Work order
The output should be the records themselves, given again exactly.

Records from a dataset
______________________________
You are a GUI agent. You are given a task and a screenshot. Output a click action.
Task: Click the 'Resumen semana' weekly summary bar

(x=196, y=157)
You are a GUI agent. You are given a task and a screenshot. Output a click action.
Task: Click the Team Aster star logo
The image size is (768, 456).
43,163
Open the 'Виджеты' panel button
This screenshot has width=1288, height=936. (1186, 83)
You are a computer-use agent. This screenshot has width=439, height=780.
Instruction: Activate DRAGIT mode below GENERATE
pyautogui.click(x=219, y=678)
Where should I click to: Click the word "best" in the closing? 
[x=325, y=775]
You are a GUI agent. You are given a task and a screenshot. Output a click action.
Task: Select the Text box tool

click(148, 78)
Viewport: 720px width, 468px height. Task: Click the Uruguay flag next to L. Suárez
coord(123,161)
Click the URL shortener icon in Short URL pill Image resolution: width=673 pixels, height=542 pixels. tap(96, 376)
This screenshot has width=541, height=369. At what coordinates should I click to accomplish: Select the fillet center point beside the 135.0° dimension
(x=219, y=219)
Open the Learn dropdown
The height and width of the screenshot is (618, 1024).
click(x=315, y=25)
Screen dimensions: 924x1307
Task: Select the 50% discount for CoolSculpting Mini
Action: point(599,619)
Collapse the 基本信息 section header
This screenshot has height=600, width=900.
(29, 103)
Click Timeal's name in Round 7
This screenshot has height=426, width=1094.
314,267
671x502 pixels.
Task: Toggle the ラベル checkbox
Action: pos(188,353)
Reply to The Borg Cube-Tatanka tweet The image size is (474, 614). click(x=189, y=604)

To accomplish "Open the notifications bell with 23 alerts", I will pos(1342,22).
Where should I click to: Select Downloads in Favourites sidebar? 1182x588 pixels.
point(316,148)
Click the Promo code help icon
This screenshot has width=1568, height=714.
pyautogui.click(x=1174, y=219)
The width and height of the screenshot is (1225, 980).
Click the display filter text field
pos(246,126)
______________________________
Exercise solution
You are a GUI agent. You are given a task and a screenshot. Output a click action.
Task: Click the 'Resumen semana' weekly summary bar

(x=196, y=157)
You are a GUI agent. You are given a task and a screenshot. Output a click action.
Task: Click the Team Aster star logo
The image size is (768, 456).
43,163
Open the 'Виджеты' panel button
This screenshot has width=1288, height=936. (1186, 83)
You are a computer-use agent. This screenshot has width=439, height=780.
Instruction: Activate DRAGIT mode below GENERATE
pyautogui.click(x=219, y=678)
Where should I click to: Click the word "best" in the closing? 
[x=325, y=775]
You are a GUI agent. You are given a task and a screenshot. Output a click action.
Task: Select the Text box tool

click(148, 78)
Viewport: 720px width, 468px height. Task: Click the Uruguay flag next to L. Suárez
coord(123,161)
Click the URL shortener icon in Short URL pill Image resolution: width=673 pixels, height=542 pixels. tap(96, 376)
This screenshot has width=541, height=369. At what coordinates should I click to accomplish: Select the fillet center point beside the 135.0° dimension
(x=219, y=219)
Open the Learn dropdown
The height and width of the screenshot is (618, 1024).
click(x=315, y=25)
Screen dimensions: 924x1307
Task: Select the 50% discount for CoolSculpting Mini
Action: point(599,619)
Collapse the 基本信息 section header
This screenshot has height=600, width=900.
(29, 103)
Click Timeal's name in Round 7
This screenshot has height=426, width=1094.
314,267
671x502 pixels.
Task: Toggle the ラベル checkbox
Action: pos(188,353)
Reply to The Borg Cube-Tatanka tweet The image size is (474, 614). click(x=189, y=604)

To accomplish "Open the notifications bell with 23 alerts", I will pos(1342,22).
Where should I click to: Select Downloads in Favourites sidebar? 1182x588 pixels.
point(316,148)
Click the Promo code help icon
This screenshot has width=1568, height=714.
pyautogui.click(x=1174, y=219)
The width and height of the screenshot is (1225, 980).
Click the display filter text field
pos(246,126)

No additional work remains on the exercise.